The regulation and function of mir-21-foxo3a-mir-34b/c signaling in breast cancer

Abstract

Upregulation of miR-21 (microRNA-21) and downregulation of miR-34b/c have been found in breast cancer (BC). However, their regulation mechanism and function roles in BC have not been fully addressed. Here, we report that miR-21 levels were inversely correlated with miR-34b/c levels in BC. MiR-21 upregulation contributes to PTEN downregulation, which is beneficial for the activation of PI3K/AKT signaling. The activation of AKT phosphorylates FOXO3a, triggering relocalization of FOXO3a proteins from the nucleus to the cytoplasm. FOXO3a is a newly identified transcription factor responsible for miR-34b/c expression.
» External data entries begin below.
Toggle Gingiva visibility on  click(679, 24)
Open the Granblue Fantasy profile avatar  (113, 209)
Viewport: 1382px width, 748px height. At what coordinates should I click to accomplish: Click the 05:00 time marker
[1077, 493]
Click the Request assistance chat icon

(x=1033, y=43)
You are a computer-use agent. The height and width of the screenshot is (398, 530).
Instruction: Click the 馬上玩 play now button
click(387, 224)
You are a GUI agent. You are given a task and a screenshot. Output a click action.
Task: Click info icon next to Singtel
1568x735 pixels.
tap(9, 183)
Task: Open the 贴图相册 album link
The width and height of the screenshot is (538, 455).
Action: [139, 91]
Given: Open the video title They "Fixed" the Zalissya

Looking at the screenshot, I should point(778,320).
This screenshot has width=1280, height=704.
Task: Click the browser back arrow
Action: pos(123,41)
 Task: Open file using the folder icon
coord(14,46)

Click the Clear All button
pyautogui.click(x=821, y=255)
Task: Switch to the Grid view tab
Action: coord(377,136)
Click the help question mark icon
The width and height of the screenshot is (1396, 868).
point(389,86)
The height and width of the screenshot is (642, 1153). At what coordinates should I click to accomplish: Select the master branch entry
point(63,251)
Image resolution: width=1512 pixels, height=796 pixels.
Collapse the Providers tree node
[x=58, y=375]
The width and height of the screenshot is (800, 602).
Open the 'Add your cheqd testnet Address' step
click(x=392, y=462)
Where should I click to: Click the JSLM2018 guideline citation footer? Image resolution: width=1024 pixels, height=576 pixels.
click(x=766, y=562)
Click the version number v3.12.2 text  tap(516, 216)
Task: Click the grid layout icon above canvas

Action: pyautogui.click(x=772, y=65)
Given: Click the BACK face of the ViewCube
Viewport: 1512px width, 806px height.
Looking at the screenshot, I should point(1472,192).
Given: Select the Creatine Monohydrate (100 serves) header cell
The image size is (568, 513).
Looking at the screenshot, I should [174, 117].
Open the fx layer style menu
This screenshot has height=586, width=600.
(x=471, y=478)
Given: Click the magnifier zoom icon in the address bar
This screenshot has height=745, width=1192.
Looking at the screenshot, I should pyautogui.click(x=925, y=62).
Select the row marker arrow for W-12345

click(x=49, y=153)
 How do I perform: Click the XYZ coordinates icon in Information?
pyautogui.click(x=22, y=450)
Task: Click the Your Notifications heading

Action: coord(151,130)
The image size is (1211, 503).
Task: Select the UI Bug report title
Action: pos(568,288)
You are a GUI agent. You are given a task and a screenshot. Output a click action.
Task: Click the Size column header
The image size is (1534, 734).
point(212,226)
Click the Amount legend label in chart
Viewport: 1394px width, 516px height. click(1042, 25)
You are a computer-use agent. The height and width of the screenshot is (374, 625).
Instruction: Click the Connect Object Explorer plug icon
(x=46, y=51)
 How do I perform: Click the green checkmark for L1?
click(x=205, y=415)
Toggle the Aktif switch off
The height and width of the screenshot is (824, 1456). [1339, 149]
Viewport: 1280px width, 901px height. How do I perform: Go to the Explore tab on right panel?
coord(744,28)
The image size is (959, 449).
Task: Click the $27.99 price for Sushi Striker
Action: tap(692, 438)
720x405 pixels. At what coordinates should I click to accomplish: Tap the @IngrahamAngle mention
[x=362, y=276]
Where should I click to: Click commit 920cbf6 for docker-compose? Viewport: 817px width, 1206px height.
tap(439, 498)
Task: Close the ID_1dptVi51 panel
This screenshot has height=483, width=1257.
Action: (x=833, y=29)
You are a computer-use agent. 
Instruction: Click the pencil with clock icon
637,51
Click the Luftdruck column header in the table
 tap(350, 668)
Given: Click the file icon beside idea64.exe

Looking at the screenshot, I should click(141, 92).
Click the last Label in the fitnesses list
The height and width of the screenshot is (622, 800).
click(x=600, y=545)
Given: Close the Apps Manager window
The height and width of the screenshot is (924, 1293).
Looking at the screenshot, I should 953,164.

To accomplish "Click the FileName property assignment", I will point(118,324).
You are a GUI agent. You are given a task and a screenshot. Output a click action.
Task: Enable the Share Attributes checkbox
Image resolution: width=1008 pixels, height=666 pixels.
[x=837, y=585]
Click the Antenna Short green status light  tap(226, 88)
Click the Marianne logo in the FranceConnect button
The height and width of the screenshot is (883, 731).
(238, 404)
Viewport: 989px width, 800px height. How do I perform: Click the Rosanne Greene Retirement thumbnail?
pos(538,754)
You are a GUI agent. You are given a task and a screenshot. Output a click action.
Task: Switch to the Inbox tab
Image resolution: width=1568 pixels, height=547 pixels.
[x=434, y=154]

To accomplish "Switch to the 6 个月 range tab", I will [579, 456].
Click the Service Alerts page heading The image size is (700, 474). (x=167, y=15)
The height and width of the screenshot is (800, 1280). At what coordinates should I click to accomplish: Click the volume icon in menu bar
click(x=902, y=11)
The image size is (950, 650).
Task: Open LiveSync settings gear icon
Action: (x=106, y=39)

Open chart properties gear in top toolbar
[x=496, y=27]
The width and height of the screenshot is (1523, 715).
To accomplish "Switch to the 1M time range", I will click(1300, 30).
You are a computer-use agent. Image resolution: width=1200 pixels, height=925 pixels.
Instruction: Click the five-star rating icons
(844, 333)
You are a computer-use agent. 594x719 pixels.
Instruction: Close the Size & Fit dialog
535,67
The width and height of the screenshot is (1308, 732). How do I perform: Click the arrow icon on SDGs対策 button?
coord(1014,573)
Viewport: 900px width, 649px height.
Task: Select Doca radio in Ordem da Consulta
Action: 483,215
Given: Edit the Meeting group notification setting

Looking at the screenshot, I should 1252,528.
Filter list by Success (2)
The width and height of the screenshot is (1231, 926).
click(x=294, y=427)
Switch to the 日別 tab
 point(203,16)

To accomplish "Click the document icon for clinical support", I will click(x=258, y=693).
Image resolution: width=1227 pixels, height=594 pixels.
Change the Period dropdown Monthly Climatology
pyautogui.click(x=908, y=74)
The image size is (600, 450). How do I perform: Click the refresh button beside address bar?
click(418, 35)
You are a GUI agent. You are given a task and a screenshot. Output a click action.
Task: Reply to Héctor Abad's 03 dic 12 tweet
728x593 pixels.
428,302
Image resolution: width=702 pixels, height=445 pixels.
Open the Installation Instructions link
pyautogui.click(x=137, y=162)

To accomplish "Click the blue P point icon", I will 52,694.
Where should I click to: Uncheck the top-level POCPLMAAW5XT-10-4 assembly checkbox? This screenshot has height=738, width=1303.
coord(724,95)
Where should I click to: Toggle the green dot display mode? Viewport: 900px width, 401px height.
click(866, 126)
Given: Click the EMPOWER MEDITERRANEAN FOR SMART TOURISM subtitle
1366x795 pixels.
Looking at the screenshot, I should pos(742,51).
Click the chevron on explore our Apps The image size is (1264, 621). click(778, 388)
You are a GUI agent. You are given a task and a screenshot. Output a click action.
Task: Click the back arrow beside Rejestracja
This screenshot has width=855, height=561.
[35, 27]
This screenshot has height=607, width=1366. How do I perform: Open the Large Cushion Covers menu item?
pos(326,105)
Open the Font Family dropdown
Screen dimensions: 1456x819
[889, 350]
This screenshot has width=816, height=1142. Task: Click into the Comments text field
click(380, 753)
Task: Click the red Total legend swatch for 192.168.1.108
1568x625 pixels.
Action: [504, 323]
Downregulation of nuclear FOXO3a decreased the expression levels of miR-34b and miR-34c in breast cancer cells, in which p53 was mutated. We also found upregulation of circulating miR-21 and downregulation of circulating miR-34b/c in BC patients’ serum. More importantly, we showed that systemic delivery of miR-34b/c or with anti-miR-21 significantly inhibited breast tumor growth in vivo. These results suggest that high circulating levels of miR-21 and low levels of miR-34b/c may provide potential biomarkers for BC diagnosis, and systemic delivery of miR-34b/c has potential as a therapeutic option for BC treatment.